All the hormones are present; only the puppies are missing. If she is actually pregnant, the corpus luteum lasts through the 63 days of pregnancy. When the puppies are ready for birth, the corpus luteum is rapidly destroyed in a completely different hormonal sequence of events. Because the female dog is hormonally pregnant for 70 days after ovulation, one could say false pregnancy is a normal part of the cycle. We only treat it as a disease when it becomes extreme or fails to resolve naturally.
Clinical False Pregnancy
When false pregnancy persists, it can be a nuisance. The female dog can show the following signs:
- Mothering inanimate objects
- Lactating (giving milk)
- Abdominal distension
- She can even appear to go into labor.
Some female dogs are very sensitive to the hormonal fluctuations of their cycle. Diagnosis is made by history and physical examination rather than by blood test (though a blood test can be used to determine if she is actually pregnant or not). The key is to find symptoms of pregnancy in a female dog who is not pregnant. Symptoms generally become noticeable 6 to 12 weeks after estrus.
GSD ecollar Brooks
Photo by MarVistaVet
If symptoms are mild, treatment is unnecessary as the condition resolves within 3 weeks. It may be tempting to put warm compresses on the breasts or wrap them to prevent milk leakage in the house, but in reality any manipulation of the mammary tissue perpetuates milk production. It is important to minimize tactile stimulation. If the female is licking herself, she may need an Elizabethan collar to minimize stimulation. Any stimulation of the mammary tissue leads her body to think puppies are nursing and milk production will continue.
If a more aggressive approach is needed, a diuretic such as furosemide can be prescribed. The idea is that mild dehydration will end the lactation.
Some people may want to try water deprivation but this is potentially dangerous and should not be attempted without specific veterinary guidance.
If the above medication does not work, hormonal medications can be used. Progesterone can be used but after the course of medication is complete, the false pregnancy recurs so this is not a good choice. Estrogens are also not a good choice as they bring the dog back into estrus (vaginal discharge, attracting males etc.).

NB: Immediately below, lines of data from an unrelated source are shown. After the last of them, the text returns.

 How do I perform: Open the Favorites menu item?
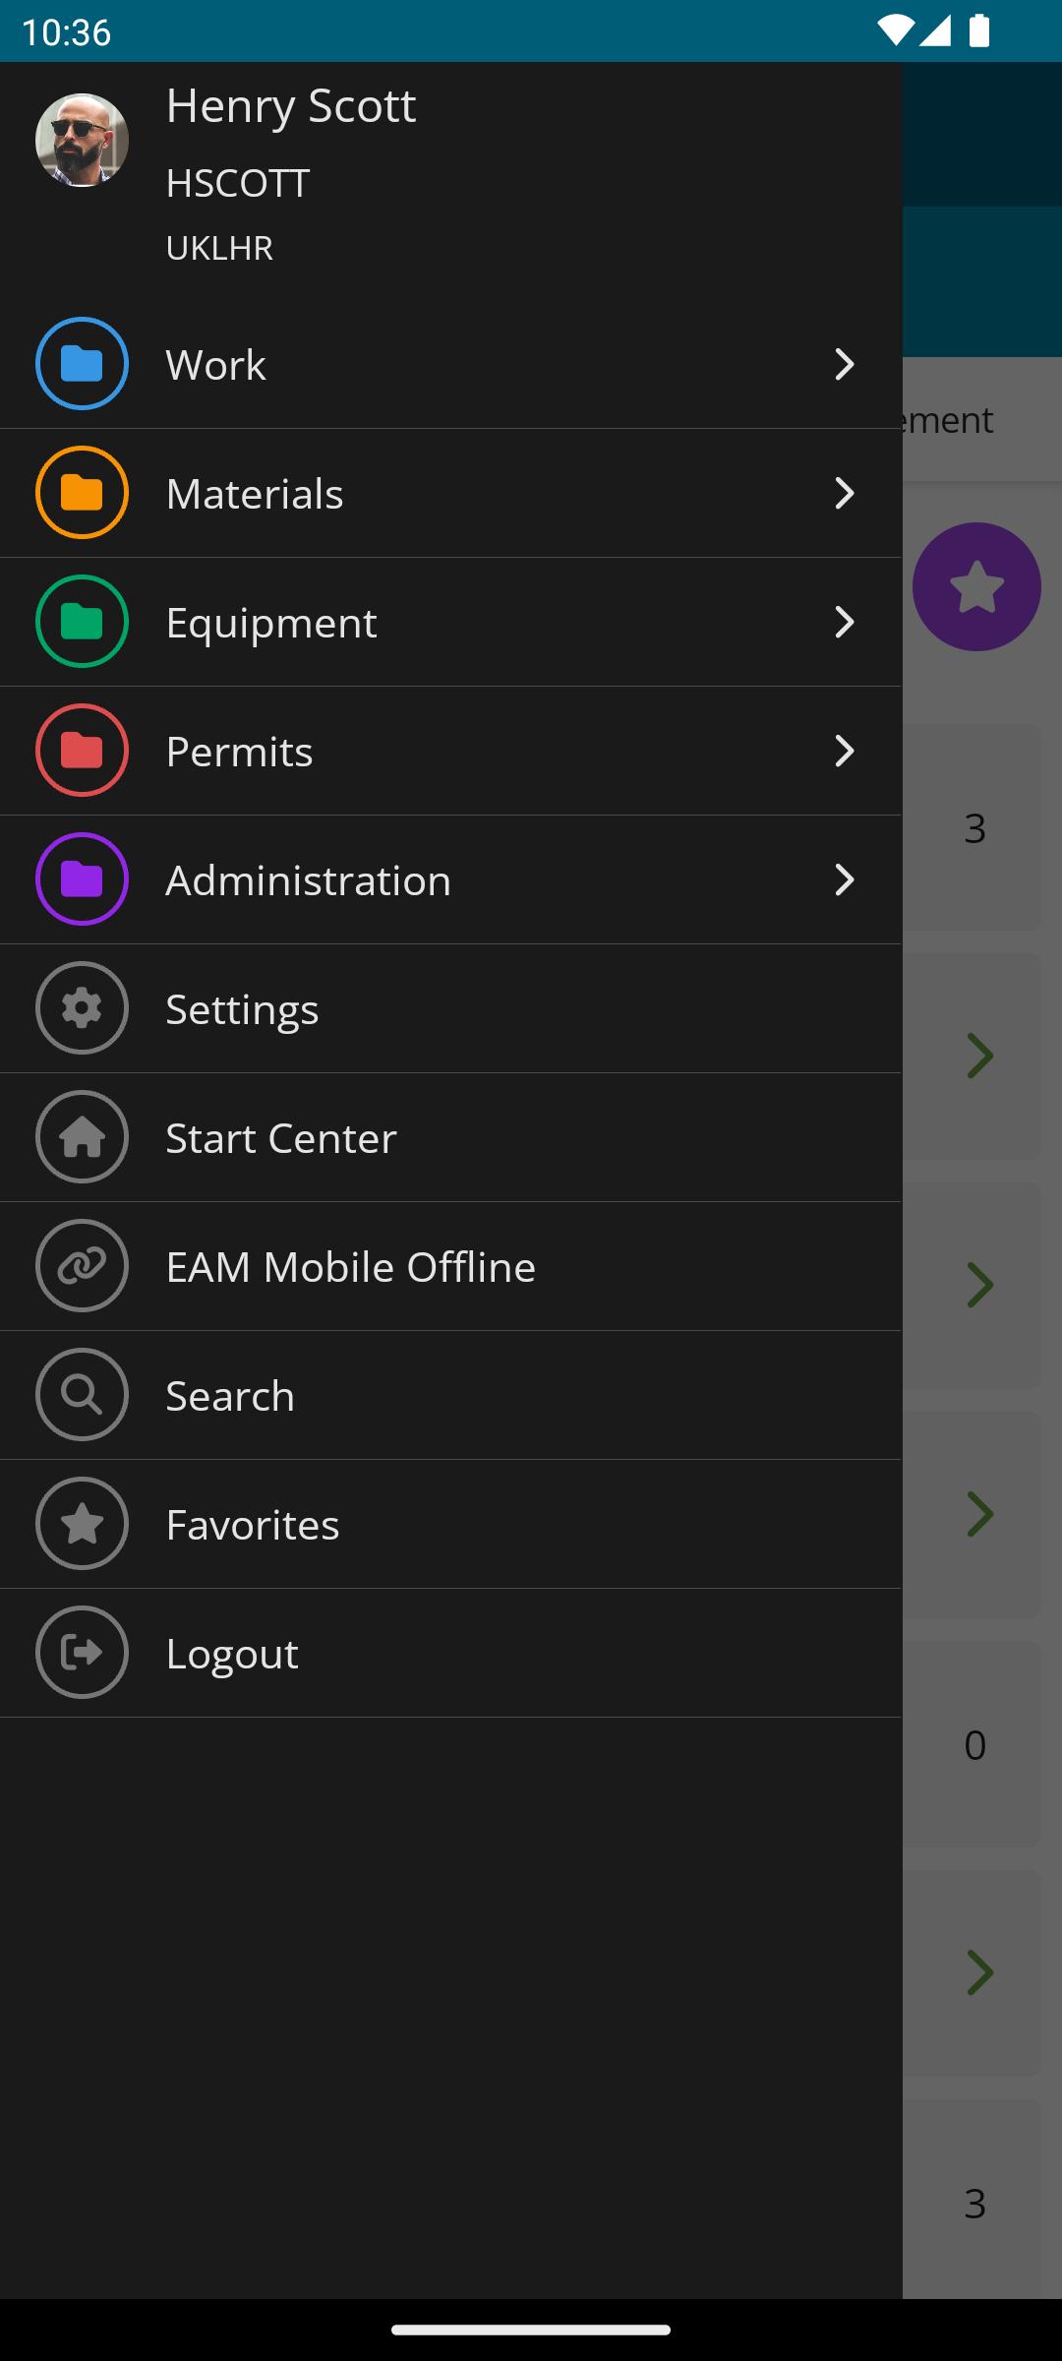tap(253, 1524)
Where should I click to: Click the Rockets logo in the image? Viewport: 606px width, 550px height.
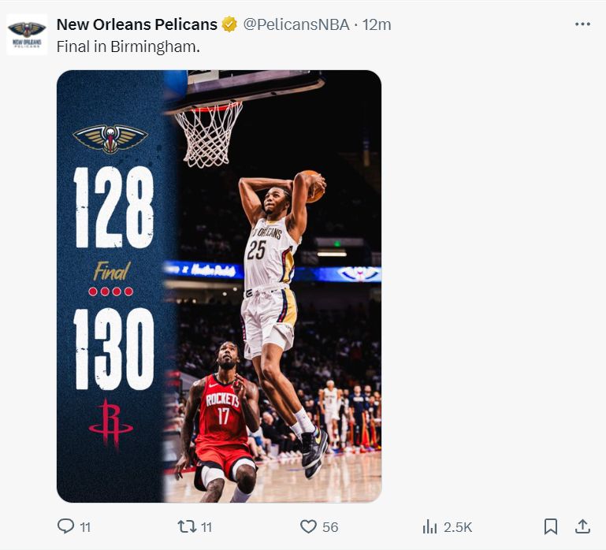coord(111,424)
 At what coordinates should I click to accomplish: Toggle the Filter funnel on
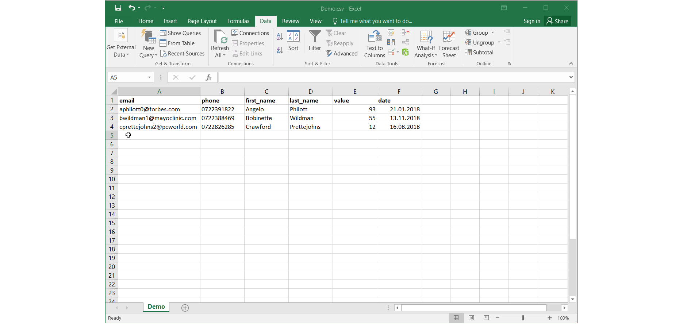click(315, 40)
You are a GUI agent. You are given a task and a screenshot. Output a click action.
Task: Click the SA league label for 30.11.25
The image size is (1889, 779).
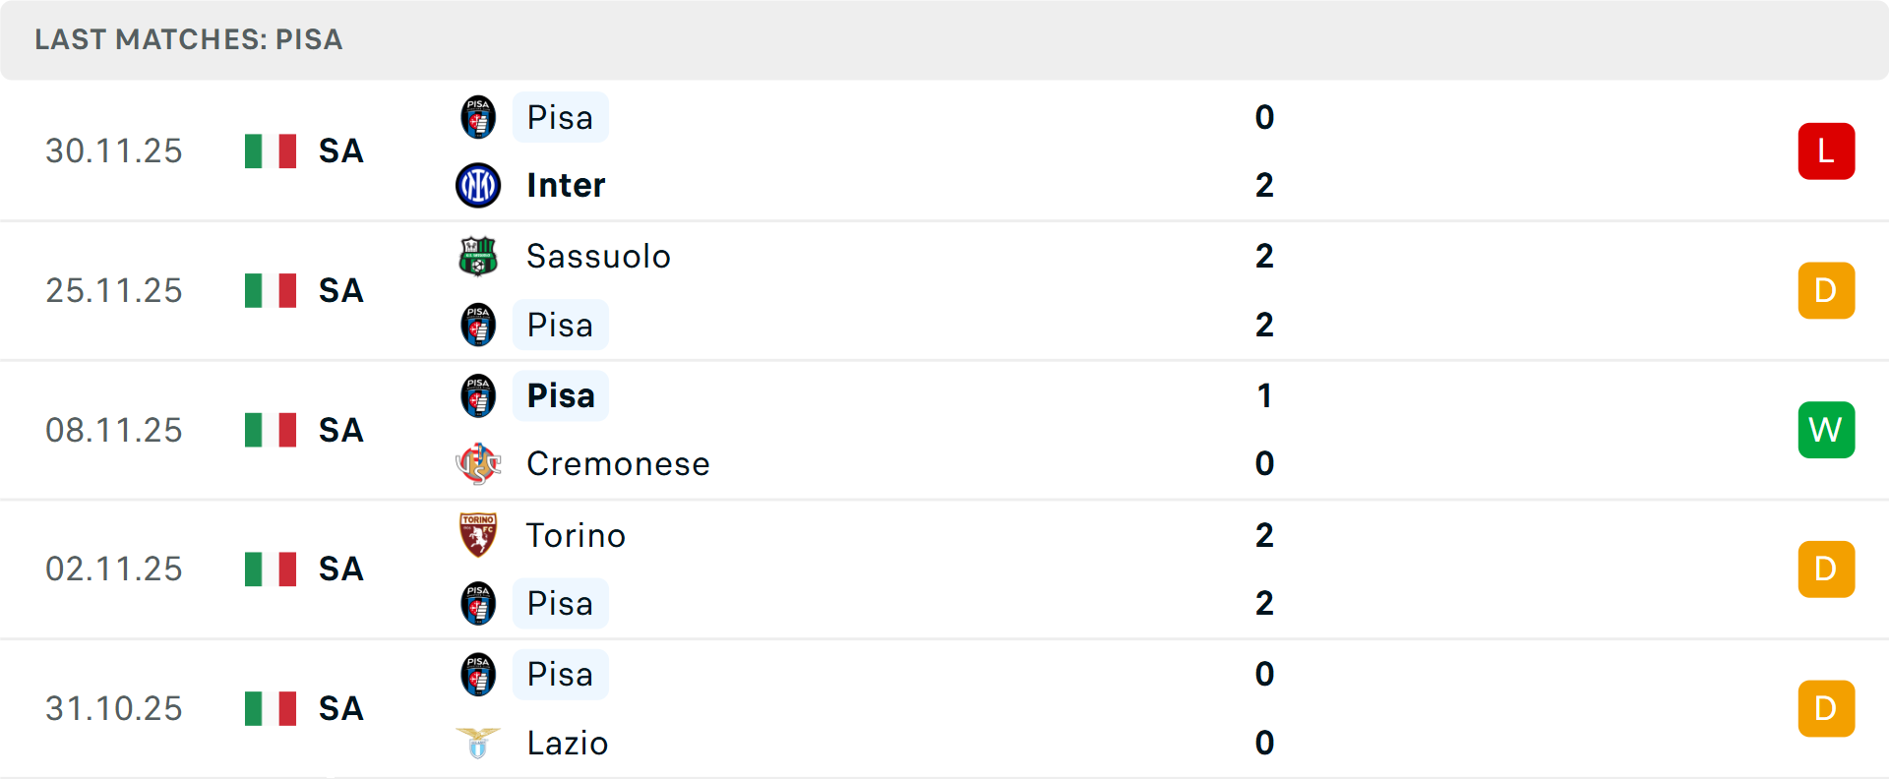coord(341,151)
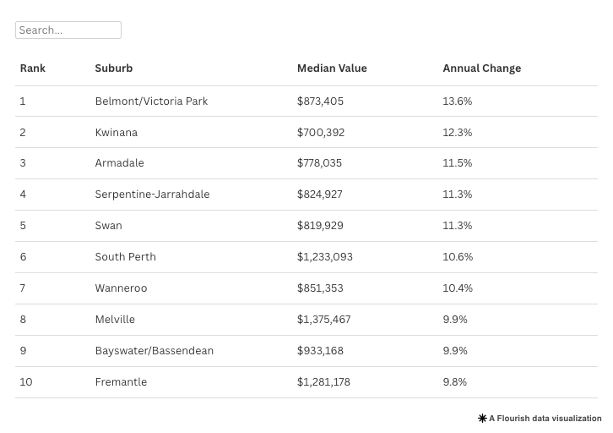Click Fremantle median value $1,281,178
The image size is (613, 433).
[323, 382]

A week’s course of the male hormone mibolerone has generally been successful but this medication is no longer available.
Hormones that inhibit prolactin (the hormone of milk production) are currently the best choices when medications are needed. Bromocriptine can be obtained from a compounding pharmacy and is given until lactation ceases (about a week or two). Upset stomach is not unusual with this medication. Cabergoline has fewer side effects and is given similarly but tends to be more expensive. Both these medications will cause abortion if the dog actually turns out to be pregnant, so it is important to be sure. A third medication called metergoline works a little differently to reduce prolactin, but can also be used to end false pregnancy. Approximately 4-5 days of treatment are needed to stop the lactation and get things back to normal.
A blood test can reliably detect canine pregnancy after 30 days from the breeding date. Ask your veterinarian about this test if you are not sure whether your dog is pregnant.
Spay during False Pregnancy?
It might seem like a good idea to spay the female to end the false pregnancy as spaying will remove the ovaries and the corpora lutea they carry. Unfortunately, this does not end the prolactin production from the pituitary gland, so spaying may actually prolong the false pregnancy. It is best to wait until the false pregnancy is over and then spay her to prevent future episodes.